▸ **Brano**

____________

Gesù — la sua vita e il suo messaggio: il peccato di un fratello

Gennaio 4, 2022

di Peter Amsterdam

[Jesus—His Life and Message: A Brother’s Sin]

Nel Vangelo di Matteo Gesù insegnò ai suoi discepoli cosa fare quando un discepolo o un credente pecca nei confronti di un altro. In qualsiasi comunità di credenti ci saranno momenti in cui uno di loro farà un torto a un altro. È inevitabile, perché i credenti sono esseri umani e quindi siamo tutti peccatori. Per via di questa inevitabilità, Gesù prescrisse ai suoi discepoli (e quindi a tutti noi) cosa fare in simili circostanze.

Se il tuo fratello ha peccato contro di te, va' e riprendilo fra te e lui solo; se ti ascolta, tu hai guadagnato il tuo fratello.1

La parola greca adelfos, tradotta con fratello, significa sia fratello sia sorella; quindi Gesù si riferiva sia a discepoli maschi sia a discepoli donne. Alcune versioni della Bibbia traducono la frase con Se un altro credente pecca contro di te, oppure Se un fratello o una sorella commette una colpa.

Gesù dà queste istruzioni nel contesto di un corpo di credenti, una chiesa. Parla di uno scenario in cui un membro pecca contro un altro. Quando succede, il membro offeso deve parlare con l’offensore. Si parla di quando viene commesso un peccato, non di una semplice divergenza d’opinione. La discussione iniziale dovrebbe essere fatta privatamente, con l’obiettivo di cercare di aiutare il trasgressore a comprendere d’aver commesso un torto. Lo scopo del parlare con la persona privatamente è di mantenere la cosa tra i due, per mantenere la pubblicità e l’imbarazzo al minimo. Non c’è bisogno di coinvolgere altri.

Il messaggio dato in questo modo, in un incontro privato tra due persone, vuole essere amorevole ma allo stesso tempo franco. Il termine greco utilizzato per riprendilo vuole rendere l’idea di portare alla luce il peccato, di aiutare una persona a capire di essere nel torto. Non dovrebbe esserci un atteggiamento duro quando si corregge qualcuno, ma non bisognerebbe neanche farlo in maniera leggera. La cosa va presentata amorevolmente ma con sincerità.

Se l’offensore ti ascolta, cioè accetta la correzione, si pente e chiede scusa, allora hai guadagnato il tuo fratello. Il rapporto fraterno interrotto dal peccato può essere ripristinato dal pentimento e dal perdono.

Ovviamente non succede sempre così. Gesù prosegue col dire:

Ma se non ti ascolta, prendi con te ancora uno o due persone, affinché ogni parola sia confermata per la bocca di due o tre testimoni.2

Qui Gesù parafrasa Deuteronomio 19,15, che dice:

Un solo testimone non basterà ad incolpare alcuno per qualsiasi crimine o peccato abbia commesso; il fatto sarà stabilito sulla deposizione di due o di tre testimoni.

Quando il credente trasgressore non accetta la correzione e continua nel suo comportamento sbagliato, la persona contro la quale è stato commesso il peccato deve provarci una seconda volta, allo scopo di riguadagnare il fratello in errore. Questa volta deve portare con sé un piccolo numero di altri credenti, con l’idea di mantenere la faccenda ancora relativamente privata. Esiste ancora la possibilità che il trasgressore si renda conto del suo errore quando viene affrontato da altri, specialmente se sono personaggi rispettati. Anche se c’è ancora una speranza che gli altri membri aiutino a convincere la persona dei suoi sbagli, un secondo motivo per coinvolgere altri è che siano presenti dei testimoni ci ciò che viene detto e di come è stato presentato.

____________

▸ **Cosa fare**
Continua il brano sul peccato di un fratello partendo dopo la sua ultima frase. Le righe qui sotto non c'entrano nulla con il brano.

____________

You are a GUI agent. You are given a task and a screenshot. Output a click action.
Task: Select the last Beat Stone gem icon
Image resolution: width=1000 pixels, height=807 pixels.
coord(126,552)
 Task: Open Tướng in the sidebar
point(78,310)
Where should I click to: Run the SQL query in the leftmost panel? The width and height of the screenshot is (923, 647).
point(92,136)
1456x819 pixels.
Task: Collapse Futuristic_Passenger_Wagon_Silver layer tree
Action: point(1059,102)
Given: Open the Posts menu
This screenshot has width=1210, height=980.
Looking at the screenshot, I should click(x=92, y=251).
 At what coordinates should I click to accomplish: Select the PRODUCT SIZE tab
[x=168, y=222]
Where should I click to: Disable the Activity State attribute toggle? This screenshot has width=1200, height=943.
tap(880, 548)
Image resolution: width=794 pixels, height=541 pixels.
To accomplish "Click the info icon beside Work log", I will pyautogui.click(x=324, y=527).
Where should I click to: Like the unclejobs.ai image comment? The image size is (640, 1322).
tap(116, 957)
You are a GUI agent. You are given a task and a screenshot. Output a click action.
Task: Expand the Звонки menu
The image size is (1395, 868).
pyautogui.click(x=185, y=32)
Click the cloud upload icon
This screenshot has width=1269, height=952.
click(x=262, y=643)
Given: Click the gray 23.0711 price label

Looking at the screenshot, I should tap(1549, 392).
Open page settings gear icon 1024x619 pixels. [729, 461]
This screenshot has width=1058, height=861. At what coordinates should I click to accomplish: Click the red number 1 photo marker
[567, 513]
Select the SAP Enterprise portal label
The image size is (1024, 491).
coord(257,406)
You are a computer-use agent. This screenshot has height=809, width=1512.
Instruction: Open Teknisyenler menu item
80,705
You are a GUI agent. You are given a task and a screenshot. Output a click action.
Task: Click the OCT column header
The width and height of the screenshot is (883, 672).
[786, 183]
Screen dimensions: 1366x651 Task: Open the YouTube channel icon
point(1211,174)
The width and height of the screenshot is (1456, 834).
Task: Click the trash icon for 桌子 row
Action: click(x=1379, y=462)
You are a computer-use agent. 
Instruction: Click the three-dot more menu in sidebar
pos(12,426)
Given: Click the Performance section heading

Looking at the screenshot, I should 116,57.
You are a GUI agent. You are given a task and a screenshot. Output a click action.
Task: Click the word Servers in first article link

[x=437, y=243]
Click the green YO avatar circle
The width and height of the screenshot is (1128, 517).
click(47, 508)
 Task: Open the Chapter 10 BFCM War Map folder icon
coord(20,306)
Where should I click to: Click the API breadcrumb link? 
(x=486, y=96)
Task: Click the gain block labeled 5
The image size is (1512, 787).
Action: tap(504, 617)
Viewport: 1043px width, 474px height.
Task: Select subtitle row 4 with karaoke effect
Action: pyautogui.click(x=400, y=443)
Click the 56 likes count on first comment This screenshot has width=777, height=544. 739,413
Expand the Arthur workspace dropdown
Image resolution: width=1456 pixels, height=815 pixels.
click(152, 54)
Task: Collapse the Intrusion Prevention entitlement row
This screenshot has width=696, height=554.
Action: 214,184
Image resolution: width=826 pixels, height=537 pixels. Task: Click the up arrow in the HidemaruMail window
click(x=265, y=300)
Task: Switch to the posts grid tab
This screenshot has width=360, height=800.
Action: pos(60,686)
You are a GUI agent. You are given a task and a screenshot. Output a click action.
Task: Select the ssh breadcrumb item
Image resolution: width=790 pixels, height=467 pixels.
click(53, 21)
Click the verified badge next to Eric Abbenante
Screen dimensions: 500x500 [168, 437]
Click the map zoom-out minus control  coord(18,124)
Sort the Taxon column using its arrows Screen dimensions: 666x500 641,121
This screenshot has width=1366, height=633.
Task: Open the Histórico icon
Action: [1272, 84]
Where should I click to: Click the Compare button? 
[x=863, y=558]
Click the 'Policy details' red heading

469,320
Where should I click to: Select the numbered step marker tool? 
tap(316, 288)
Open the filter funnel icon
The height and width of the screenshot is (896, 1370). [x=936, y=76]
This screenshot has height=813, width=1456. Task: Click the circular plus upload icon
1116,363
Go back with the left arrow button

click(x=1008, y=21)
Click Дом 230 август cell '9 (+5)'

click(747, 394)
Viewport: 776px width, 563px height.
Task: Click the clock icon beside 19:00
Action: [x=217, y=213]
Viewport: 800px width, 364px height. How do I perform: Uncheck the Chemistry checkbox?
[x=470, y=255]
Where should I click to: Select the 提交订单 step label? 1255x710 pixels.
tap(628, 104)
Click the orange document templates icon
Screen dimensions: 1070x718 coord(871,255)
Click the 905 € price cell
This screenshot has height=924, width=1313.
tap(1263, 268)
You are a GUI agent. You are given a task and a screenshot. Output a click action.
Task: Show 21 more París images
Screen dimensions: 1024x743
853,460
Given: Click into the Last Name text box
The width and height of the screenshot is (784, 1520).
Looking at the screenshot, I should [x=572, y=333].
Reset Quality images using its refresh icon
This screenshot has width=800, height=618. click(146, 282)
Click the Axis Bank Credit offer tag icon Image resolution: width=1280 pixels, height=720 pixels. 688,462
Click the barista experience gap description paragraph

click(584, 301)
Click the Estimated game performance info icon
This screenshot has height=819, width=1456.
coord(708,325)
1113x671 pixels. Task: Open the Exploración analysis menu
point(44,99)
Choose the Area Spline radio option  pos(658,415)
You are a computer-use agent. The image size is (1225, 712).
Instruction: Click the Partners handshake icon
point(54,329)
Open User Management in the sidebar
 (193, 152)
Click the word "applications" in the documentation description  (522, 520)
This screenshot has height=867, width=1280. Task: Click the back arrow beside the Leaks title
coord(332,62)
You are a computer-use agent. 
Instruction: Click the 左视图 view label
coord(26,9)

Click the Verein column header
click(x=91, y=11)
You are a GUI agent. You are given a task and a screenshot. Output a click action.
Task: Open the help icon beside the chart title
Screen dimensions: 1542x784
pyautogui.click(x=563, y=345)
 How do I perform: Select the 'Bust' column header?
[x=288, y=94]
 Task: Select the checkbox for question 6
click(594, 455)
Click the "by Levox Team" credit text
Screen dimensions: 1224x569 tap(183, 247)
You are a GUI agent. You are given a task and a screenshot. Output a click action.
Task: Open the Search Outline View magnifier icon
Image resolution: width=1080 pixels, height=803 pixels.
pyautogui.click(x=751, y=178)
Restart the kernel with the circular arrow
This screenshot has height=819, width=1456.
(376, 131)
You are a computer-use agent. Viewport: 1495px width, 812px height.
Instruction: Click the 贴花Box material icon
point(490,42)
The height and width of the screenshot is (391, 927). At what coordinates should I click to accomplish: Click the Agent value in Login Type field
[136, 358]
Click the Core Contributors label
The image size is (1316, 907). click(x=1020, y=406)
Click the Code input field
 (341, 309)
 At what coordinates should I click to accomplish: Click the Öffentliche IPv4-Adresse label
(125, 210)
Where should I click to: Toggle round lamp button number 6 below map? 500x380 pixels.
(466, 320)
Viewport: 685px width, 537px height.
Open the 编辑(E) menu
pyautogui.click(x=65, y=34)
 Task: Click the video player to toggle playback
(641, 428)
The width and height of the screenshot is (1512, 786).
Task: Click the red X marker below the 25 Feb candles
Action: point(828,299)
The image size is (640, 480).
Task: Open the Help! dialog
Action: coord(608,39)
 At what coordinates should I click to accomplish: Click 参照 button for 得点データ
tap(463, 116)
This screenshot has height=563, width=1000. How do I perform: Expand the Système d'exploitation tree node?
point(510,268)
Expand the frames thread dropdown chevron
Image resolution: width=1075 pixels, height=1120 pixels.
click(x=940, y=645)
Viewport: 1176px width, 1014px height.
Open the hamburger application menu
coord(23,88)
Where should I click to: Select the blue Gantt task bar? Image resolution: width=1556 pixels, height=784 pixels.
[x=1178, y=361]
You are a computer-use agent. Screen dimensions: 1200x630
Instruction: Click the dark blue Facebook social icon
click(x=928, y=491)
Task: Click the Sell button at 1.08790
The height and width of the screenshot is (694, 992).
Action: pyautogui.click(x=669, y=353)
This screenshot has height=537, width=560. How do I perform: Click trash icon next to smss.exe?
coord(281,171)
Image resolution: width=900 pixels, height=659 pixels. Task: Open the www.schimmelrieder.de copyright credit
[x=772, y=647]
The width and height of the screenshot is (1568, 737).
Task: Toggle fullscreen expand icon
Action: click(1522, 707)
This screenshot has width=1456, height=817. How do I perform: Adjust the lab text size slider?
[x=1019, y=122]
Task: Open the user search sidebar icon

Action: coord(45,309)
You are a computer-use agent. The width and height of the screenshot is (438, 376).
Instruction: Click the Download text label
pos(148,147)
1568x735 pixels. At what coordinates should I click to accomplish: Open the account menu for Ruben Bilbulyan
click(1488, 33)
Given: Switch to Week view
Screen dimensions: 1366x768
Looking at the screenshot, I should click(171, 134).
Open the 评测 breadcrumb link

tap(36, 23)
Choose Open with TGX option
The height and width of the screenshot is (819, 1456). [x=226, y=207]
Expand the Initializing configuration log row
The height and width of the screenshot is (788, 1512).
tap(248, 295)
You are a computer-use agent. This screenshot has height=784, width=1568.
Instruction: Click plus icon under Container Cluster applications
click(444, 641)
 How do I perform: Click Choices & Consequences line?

____________

▸ **Risposta**
In Israele nessuno veniva condannato per un peccato con la testimonianza di una sola persona; dovevano esserci almeno due o tre testimoni. Anche il Nuovo Testamento richiede la testimonianza di due o tre persone quando qualcuno è accusato di un reato.

Questa è la terza volta che vengo da voi. Ogni questione si deciderà sulla dichiarazione di due o tre testimoni.3

Non accettare accuse contro un presbitero senza la deposizione di due o tre testimoni.4

Poi Gesù prescrive ai suoi discepoli il comportamento da tenere se la persona in errore non accetta la correzione del gruppo di due o tre testimoni.

Se poi non ascolterà neppure costoro, dillo all'assemblea; e se non ascolterà neanche l'assemblea, sia per te come un pagano e un pubblicano.5

Dopo aver ammonito il trasgressore in un incontro privato faccia a faccia, dopo averlo fatto nuovamente in un piccolo gruppo, se quello si rifiuta ancora di ascoltare e ravvedersi, l’ultima risorsa è presentare la questione ai membri della chiesa. Dirlo all'assemblea, alla chiesa, indica una dichiarazione pubblica durante una riunione del corpo dei credenti. Lo scopo di presentare la questione all’intero corpo è di aiutare il credente offensore a pentirsi e cambiare, per continuare nella comunione con fratelli e sorelle cristiane.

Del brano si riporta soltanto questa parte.